**WHAT THIS TASK INVOLVES**
Each line below is to be written out in full, exactly as shown.

══════════

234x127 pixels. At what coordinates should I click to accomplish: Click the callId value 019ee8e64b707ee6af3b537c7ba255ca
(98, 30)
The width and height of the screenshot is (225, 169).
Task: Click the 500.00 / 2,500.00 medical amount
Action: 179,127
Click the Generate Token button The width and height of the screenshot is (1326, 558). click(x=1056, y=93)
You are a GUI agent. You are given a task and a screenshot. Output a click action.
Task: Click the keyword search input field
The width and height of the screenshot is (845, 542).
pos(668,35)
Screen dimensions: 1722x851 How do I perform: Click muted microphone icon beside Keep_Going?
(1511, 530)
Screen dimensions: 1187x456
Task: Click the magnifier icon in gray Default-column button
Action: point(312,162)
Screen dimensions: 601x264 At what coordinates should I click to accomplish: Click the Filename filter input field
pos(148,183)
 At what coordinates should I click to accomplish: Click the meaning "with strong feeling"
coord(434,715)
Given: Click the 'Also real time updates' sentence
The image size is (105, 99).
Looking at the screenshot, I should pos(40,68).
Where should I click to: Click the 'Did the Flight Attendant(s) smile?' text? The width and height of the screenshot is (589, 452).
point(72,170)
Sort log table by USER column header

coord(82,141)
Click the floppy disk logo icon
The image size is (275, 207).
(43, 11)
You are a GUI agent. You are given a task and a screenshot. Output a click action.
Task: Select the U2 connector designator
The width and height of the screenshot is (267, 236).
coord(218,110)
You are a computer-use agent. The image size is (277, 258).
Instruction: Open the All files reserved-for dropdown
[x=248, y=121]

══════════

**SOLUTION TO THE PROBLEM**
234x127 pixels. At what coordinates should I click to accomplish: Click the callId value 019ee8e64b707ee6af3b537c7ba255ca
(98, 30)
The width and height of the screenshot is (225, 169).
Task: Click the 500.00 / 2,500.00 medical amount
Action: 179,127
Click the Generate Token button The width and height of the screenshot is (1326, 558). click(x=1056, y=93)
You are a GUI agent. You are given a task and a screenshot. Output a click action.
Task: Click the keyword search input field
The width and height of the screenshot is (845, 542).
pos(668,35)
Screen dimensions: 1722x851 How do I perform: Click muted microphone icon beside Keep_Going?
(1511, 530)
Screen dimensions: 1187x456
Task: Click the magnifier icon in gray Default-column button
Action: point(312,162)
Screen dimensions: 601x264 At what coordinates should I click to accomplish: Click the Filename filter input field
pos(148,183)
 At what coordinates should I click to accomplish: Click the meaning "with strong feeling"
coord(434,715)
Given: Click the 'Also real time updates' sentence
The image size is (105, 99).
Looking at the screenshot, I should pos(40,68).
Where should I click to: Click the 'Did the Flight Attendant(s) smile?' text? The width and height of the screenshot is (589, 452).
point(72,170)
Sort log table by USER column header

coord(82,141)
Click the floppy disk logo icon
The image size is (275, 207).
(43, 11)
You are a GUI agent. You are given a task and a screenshot. Output a click action.
Task: Select the U2 connector designator
The width and height of the screenshot is (267, 236).
coord(218,110)
You are a computer-use agent. The image size is (277, 258).
Instruction: Open the All files reserved-for dropdown
[x=248, y=121]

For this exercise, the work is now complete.